Now an airline is catching heat on a federal level. Delta Air Lines was recently in federal court, where a judge ordered the company to cough up $2.7 million for failing to produce information in a lawsuit related to baggage fees. This order was ON TOP OF another $4.8 million in penalties previously handed down.
According to the judge, Delta dragged their feet, taking far too long to produce the emails and allow them to be entered into evidence. US District Court Judge Timothy Batten blamed Delta’s “ineptitude and missteps” for unacceptable delays.
“Ineptitude” is not the word consumers want attached to their air travel provider. But that’s not the worst news for Delta.
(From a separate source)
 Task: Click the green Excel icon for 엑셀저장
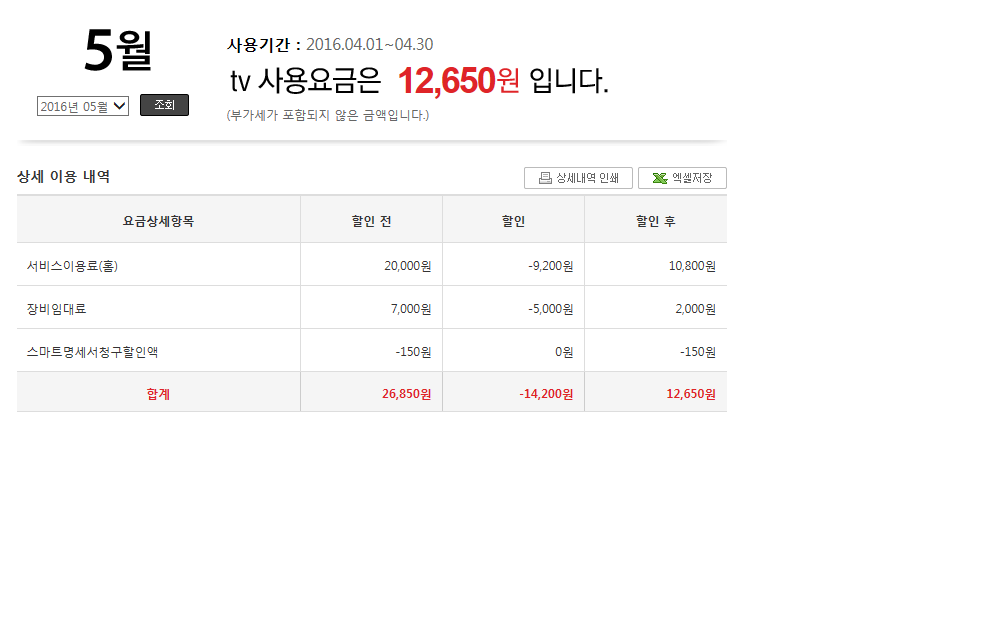[x=660, y=178]
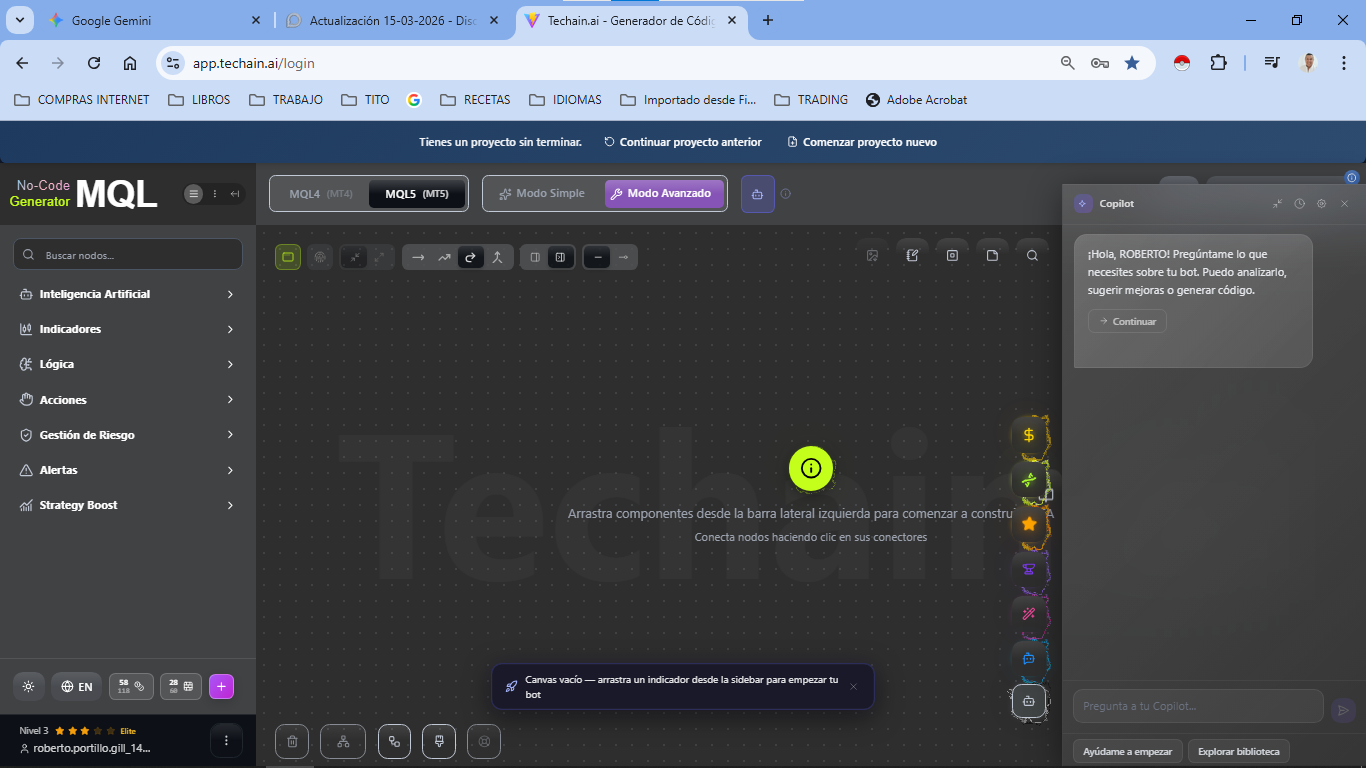Switch to Modo Simple
Image resolution: width=1366 pixels, height=768 pixels.
[x=542, y=194]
According to the court filings, a group of passengers said that Delta and AirTran conspired to impose baggage fees. According to the suit, the two competitors put their heads together and decided to each begin charging fees for initially checked baggage.
The claim may seem spurious, but since Delta collected more than $860 million in checked-bag fees last year, consumers are paying attention. Bag fees continue to be a hot – and contentious – topic in the air travel industry. Consumers hate the fees, which they see as unfair taxes on air travel. Airlines argue the fees are necessary to remain profitable. Neither side seems willing to bend.
This could be a classic case of something new that people just haven’t become accustomed to. Nearly every fee or tax we have today was initially vigorously opposed but eventually accepted as “normal” by a generation who knew no different. There may come a time when consumers don’t bat an eye about paying a baggage fee. But that is not today.
However, the debate also offers an opportunity. Competing airlines have worked to win consumer loyalty by axing or reducing bag fees. For some, it worked. But only if the airline didn’t have other downsides consumers hated more. That’s an important lesson in today’s Instant PR culture. One-off gimmicks might put butts in the seats, but that might not pay off if those customers don’t enjoy the experience.